Take the line that has "You are a computer-use" in it and every line after it to the end of the entries, and reproduce them exactly.

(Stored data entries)
● ● ● ● ●
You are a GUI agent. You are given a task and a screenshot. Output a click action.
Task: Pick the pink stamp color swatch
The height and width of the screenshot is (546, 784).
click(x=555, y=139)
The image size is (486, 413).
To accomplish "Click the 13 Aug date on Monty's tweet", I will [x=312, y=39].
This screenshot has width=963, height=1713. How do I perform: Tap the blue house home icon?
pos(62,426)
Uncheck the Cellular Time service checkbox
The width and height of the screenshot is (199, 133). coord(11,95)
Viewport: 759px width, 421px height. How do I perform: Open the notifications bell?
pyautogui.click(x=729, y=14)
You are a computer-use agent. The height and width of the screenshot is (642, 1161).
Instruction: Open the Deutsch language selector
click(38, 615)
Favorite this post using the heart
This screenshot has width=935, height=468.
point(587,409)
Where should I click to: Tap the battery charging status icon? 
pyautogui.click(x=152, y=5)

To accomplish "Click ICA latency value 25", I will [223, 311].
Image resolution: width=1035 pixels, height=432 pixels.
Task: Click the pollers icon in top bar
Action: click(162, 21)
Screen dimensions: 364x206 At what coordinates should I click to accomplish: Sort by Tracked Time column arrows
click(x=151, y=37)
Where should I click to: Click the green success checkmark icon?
● ● ● ● ●
▶ ANSWER FOR THIS EXERCISE
You are a computer-use agent. The height and width of the screenshot is (642, 1161).
Instruction: Open the Deutsch language selector
click(38, 615)
Favorite this post using the heart
This screenshot has width=935, height=468.
point(587,409)
Where should I click to: Tap the battery charging status icon? 
pyautogui.click(x=152, y=5)

To accomplish "Click ICA latency value 25", I will [223, 311].
Image resolution: width=1035 pixels, height=432 pixels.
Task: Click the pollers icon in top bar
Action: click(162, 21)
Screen dimensions: 364x206 At what coordinates should I click to accomplish: Sort by Tracked Time column arrows
click(x=151, y=37)
Where should I click to: Click the green success checkmark icon?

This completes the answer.